§ **Goal of the exercise**:
Report back every line from the entries below in which the word "agent" occurs.

The data START

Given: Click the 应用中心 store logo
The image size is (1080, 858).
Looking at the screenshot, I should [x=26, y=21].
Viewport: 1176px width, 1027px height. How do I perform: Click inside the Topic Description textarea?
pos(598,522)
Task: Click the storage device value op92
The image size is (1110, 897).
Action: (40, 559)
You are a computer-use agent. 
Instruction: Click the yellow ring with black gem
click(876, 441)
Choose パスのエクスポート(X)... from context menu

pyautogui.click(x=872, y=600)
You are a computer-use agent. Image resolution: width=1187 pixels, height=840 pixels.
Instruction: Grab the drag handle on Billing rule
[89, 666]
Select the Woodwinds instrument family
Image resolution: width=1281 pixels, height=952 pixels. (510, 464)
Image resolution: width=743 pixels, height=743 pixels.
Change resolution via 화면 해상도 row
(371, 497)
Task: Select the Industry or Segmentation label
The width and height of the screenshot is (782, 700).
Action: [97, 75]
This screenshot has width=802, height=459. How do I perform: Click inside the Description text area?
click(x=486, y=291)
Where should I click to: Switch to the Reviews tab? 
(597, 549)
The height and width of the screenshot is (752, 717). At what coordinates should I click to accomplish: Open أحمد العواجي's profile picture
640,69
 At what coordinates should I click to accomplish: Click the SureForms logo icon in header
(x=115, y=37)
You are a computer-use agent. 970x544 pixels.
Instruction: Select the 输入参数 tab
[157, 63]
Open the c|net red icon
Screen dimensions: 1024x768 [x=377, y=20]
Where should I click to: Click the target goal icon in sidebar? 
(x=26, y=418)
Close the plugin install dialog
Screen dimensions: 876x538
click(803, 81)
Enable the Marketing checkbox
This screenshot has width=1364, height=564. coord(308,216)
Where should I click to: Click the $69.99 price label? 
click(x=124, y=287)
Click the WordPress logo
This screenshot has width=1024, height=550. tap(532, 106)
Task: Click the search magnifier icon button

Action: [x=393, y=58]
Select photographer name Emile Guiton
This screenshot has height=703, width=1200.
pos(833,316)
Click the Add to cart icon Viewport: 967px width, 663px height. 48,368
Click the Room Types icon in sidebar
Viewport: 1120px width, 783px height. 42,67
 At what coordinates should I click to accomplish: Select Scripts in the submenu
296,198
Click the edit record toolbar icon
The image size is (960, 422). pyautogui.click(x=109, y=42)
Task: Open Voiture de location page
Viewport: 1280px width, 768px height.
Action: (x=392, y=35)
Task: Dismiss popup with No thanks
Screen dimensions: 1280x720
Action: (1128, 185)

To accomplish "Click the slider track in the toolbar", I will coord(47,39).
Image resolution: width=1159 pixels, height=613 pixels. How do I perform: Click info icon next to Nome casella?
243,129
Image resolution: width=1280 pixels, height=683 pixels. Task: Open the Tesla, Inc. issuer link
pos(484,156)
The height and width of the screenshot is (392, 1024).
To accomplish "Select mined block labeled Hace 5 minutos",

The data END

§ **Solved exercise**:
You are a computer-use agent. 
You are a computer-use agent. Image resolution: width=1187 pixels, height=840 pixels.
You are a computer-use agent. 970x544 pixels.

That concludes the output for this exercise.